CVS Quits Smoking

05 Feb, 2014

CVS Caremark is kicking the habit of selling tobacco products at its more than 7,600 drugstores nationwide as it focuses more on providing health care.

The nation’s second-largest drugstore chain said Wednesday that it will phase out cigarettes, cigars and chewing tobacco by Oct. 1, a move that will cost about $2 billion in annual revenue but won’t affect its 2014 earnings forecast. CVS Caremark leaders say removing tobacco will help them grow the company’s business of working with doctors, hospitals and other care providers to improve customers’ health.

CVS Caremark Corp. and other major drugstore chains have been adding clinics to their stores and expanding their health care focus for several years now. They’ve been preparing, in part, for an aging U.S. population that will need more care and for the millions of people who are expected to gain health insurance coverage under the federal health care overhaul.

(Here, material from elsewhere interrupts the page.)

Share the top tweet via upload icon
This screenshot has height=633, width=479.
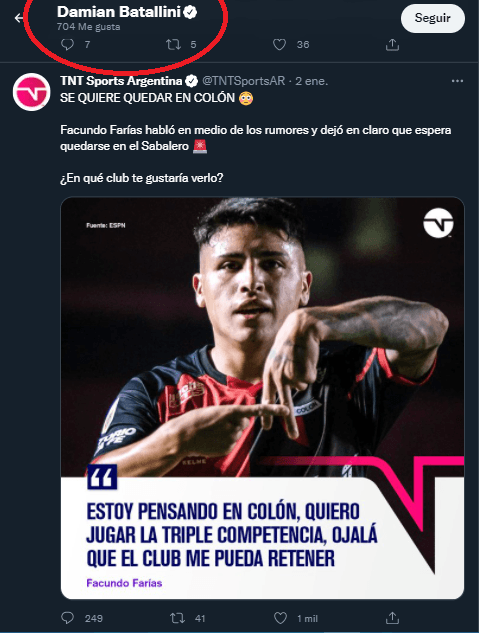coord(392,44)
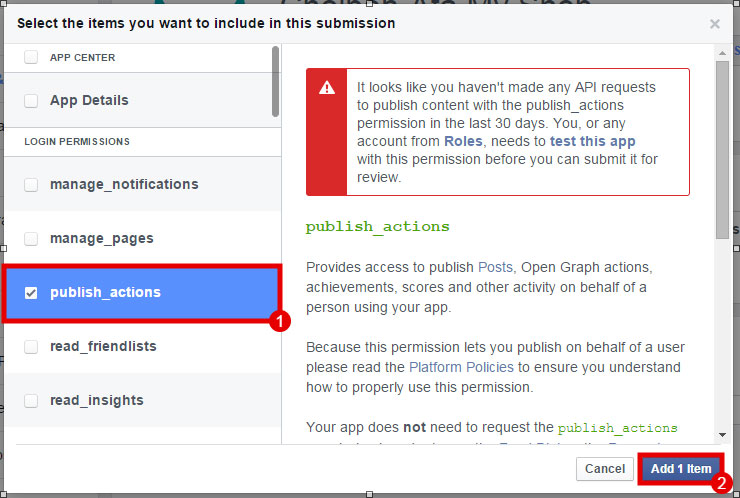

Their pharmacists deliver flu shots and other immunizations, and their clinics also have been expanding the scope of care they deliver. They now help people manage chronic illnesses like high blood pressure and diabetes in addition to treating relatively minor problems like sinus infections.

CEO Larry Merlo noted that chronic conditions are made worse by smoking.

“We’ve come to the conclusion that cigarettes have no place in a setting where health care is being delivered,” he said.

The drugstore chain also plans to expand its smoking cessation efforts. That includes training its pharmacists to counsel people on how to quit smoking.